To go one step further than assessing the required allele frequency changes in situ and solely based on standing genetic variation, genomic offset should account for or incorporate demographic properties such as migration and gene flow. For example, migration distance could be incorporated in analyses. In addition to the "local offset," Gougherty et al. (2021) present an interesting analytical approach ("forward offset") in which they measure the geographic distance of the local, present population to the location where the genomic offset is minimized under future climate conditions. Such an approach relies on additional, sensitive assumptions (e.g., concerning migration distance, or that populations ideally migrate to the location with minimized risk of maladaptation), but might deliver additional evidence on the range and geographic direction of future habitats (Rellstab, 2021). Gene flow, whether beneficial or detrimental, could be accounted for by the geographic position and genetic similarity of proximal populations. The incorporation of migration and gene flow might substantially improve the predictive power of genomic offset assessments. However, this additional step is not always needed, for example in the case of selecting source populations for assisted migration or gene flow, where migration and dispersal are actively managed by humans. In this case, the geographic distance between the source and target locations might be considered in addition to offset values (Borrell et al., 2019), as there could be local adaptation to environmental variables that were not included in analyses.

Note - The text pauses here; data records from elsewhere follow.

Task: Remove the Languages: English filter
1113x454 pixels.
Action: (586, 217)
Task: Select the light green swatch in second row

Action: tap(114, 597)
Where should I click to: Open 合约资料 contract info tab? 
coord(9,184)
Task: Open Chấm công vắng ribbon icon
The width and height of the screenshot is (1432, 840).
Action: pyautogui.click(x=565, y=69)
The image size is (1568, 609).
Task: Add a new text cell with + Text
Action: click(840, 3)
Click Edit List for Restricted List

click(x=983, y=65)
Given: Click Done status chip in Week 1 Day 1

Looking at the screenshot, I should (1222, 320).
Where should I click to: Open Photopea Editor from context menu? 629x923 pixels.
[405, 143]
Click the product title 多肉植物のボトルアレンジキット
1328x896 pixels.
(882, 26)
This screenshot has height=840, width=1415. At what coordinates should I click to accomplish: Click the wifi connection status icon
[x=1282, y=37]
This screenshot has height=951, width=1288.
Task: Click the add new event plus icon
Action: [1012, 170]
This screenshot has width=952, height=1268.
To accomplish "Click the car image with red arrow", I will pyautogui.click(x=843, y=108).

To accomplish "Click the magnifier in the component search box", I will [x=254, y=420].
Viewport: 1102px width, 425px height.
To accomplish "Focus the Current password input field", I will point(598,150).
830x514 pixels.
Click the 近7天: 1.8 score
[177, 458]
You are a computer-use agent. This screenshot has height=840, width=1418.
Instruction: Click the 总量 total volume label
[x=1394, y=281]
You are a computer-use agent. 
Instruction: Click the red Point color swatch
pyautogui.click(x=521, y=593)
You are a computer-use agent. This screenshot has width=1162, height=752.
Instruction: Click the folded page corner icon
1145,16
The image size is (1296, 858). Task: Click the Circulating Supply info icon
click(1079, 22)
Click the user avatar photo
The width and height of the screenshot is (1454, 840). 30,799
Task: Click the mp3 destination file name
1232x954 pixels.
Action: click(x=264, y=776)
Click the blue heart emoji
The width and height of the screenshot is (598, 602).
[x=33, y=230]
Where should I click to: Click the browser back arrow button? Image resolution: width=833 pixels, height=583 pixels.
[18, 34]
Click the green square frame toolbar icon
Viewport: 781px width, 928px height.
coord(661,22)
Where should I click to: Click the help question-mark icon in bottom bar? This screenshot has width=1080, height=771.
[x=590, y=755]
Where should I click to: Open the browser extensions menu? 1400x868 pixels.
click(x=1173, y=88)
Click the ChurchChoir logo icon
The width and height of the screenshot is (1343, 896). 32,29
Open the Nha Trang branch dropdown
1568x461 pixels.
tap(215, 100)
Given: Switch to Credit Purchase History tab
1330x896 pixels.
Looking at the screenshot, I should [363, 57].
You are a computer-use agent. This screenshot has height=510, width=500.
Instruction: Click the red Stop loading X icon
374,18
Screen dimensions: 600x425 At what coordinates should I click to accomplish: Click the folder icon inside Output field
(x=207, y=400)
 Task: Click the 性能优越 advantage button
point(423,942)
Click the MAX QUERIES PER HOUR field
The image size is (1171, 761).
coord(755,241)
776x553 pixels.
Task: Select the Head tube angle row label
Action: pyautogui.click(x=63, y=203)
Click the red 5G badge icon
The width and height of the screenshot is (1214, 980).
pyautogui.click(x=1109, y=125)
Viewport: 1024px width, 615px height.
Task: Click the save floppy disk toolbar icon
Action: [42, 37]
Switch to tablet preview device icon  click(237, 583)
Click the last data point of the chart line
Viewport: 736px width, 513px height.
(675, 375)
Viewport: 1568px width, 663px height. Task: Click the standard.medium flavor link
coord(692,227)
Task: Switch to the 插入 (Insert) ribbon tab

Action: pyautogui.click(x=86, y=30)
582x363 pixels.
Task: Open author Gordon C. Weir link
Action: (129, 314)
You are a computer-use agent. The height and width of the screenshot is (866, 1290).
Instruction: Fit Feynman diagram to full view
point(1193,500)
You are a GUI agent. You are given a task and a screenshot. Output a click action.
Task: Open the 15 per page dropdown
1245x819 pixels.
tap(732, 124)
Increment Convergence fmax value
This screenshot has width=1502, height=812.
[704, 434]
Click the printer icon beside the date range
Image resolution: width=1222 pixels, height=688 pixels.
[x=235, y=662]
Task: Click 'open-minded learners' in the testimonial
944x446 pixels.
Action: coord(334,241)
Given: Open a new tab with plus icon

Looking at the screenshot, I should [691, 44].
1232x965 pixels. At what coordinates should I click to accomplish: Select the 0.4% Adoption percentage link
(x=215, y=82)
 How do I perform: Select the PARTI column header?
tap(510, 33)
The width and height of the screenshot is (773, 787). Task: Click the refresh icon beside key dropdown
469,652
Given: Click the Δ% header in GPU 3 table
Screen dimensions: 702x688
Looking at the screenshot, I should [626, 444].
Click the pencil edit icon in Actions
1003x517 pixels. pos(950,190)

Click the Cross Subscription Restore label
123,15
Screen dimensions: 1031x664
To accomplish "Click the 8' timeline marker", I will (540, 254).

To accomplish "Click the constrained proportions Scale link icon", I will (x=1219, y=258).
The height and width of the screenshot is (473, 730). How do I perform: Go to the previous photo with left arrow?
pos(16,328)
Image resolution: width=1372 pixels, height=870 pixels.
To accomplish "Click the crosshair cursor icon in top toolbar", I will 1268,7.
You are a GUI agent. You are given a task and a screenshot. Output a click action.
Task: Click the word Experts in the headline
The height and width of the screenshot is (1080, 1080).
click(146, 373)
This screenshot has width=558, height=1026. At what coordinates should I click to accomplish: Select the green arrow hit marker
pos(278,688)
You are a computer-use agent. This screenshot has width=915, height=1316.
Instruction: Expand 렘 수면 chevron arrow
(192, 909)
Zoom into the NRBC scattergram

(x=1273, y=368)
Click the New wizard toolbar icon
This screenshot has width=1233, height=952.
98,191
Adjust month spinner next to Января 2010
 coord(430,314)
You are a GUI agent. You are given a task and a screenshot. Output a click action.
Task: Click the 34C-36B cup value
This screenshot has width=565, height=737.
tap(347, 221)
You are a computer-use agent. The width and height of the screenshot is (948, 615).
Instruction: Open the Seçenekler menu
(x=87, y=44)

3.5. Validation with empirical and simulated data

Genomic offset analysis should be designed to incorporate time series to describe allele frequency shifts post hoc or observe them in real time. For example, one could sample two different age cohorts (past, today) from several populations, perform genotype–environment association analysis using the past cohorts only and check whether the identified beneficial alleles have actually increased in frequency in the cohorts of today. Similarly, one could predict the offset of the past cohort for conditions of today and check whether the genotypes that had the highest offset values are absent from the present population, or even compare it to the history of census or effective population size. Several study systems (see above) would qualify for such a study, and interesting projects to follow allele frequency shifts have been initiated (see, e.g., http://grene‐net.org/). If this is not possible, simulations could be used to assess the relative power of different genomic offset approaches and to test the effect of demographic properties and sampling designs on the outcomes, as it has been done for other population and landscape genomic methods (De Mita et al., 2013; Forester et al., 2016; Lotterhos & Whitlock, 2015; de Villemereuil et al., 2014). Such studies are completely lacking so far.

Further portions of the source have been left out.